Stored items:
════

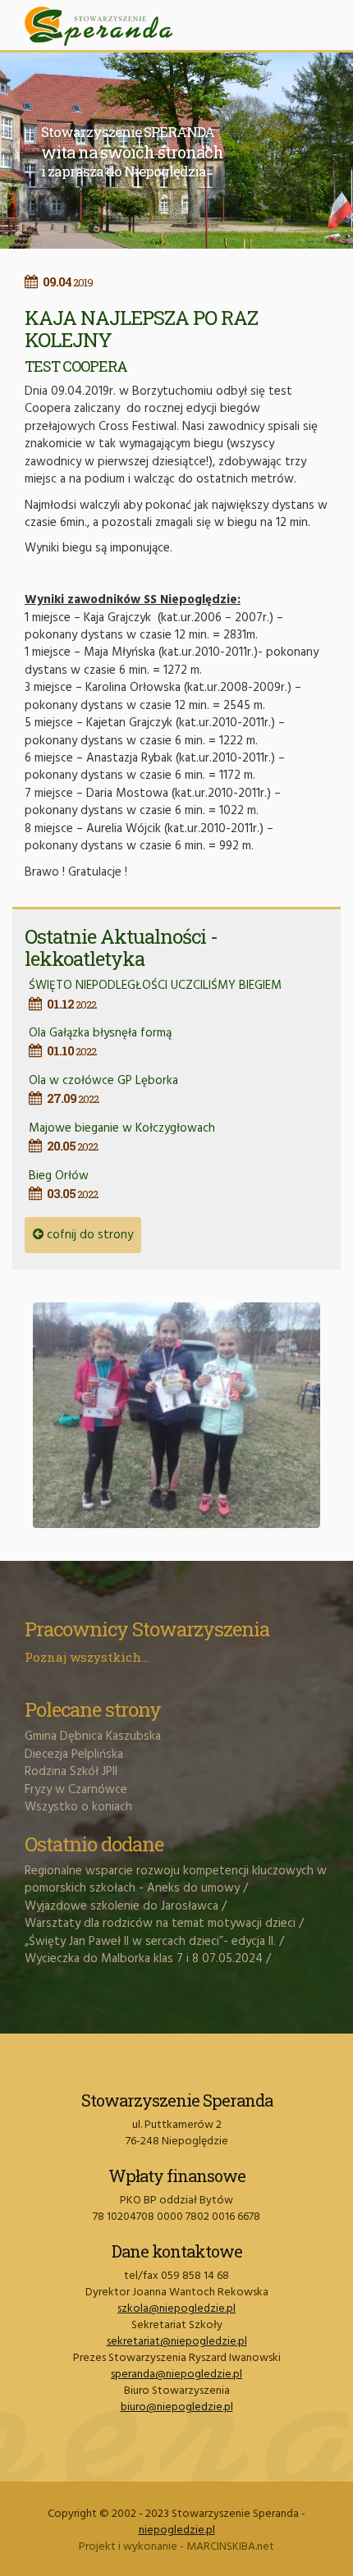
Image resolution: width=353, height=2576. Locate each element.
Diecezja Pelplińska (74, 1754)
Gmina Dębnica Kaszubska (93, 1736)
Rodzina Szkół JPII (71, 1772)
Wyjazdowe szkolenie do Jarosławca (121, 1906)
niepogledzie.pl (177, 2530)
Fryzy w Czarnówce (76, 1790)
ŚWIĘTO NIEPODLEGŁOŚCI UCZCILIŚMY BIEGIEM (155, 993)
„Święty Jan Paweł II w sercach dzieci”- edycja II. (150, 1941)
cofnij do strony (88, 1235)
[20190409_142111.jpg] (176, 1415)
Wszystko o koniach (78, 1807)
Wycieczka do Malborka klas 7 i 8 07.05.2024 (144, 1959)
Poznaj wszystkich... (87, 1657)
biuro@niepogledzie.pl (177, 2407)
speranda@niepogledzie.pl (176, 2374)
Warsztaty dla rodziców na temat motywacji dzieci (160, 1923)
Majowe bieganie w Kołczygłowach (122, 1136)
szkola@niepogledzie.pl (176, 2308)
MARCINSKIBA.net (230, 2546)
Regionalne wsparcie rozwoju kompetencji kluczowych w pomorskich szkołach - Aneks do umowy (176, 1879)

════

■ **Exercise requirements**
Of the entries above, transcribe exactly those lines that fall between the line containing "Wszystko o koniach (78, 1807)" and the line containing "MARCINSKIBA.net (230, 2546)", together with those two lines.

■ **Answer for this exercise**
Wszystko o koniach (78, 1807)
Wycieczka do Malborka klas 7 i 8 07.05.2024 (144, 1959)
Poznaj wszystkich... (87, 1657)
biuro@niepogledzie.pl (177, 2407)
speranda@niepogledzie.pl (176, 2374)
Warsztaty dla rodziców na temat motywacji dzieci (160, 1923)
Majowe bieganie w Kołczygłowach (122, 1136)
szkola@niepogledzie.pl (176, 2308)
MARCINSKIBA.net (230, 2546)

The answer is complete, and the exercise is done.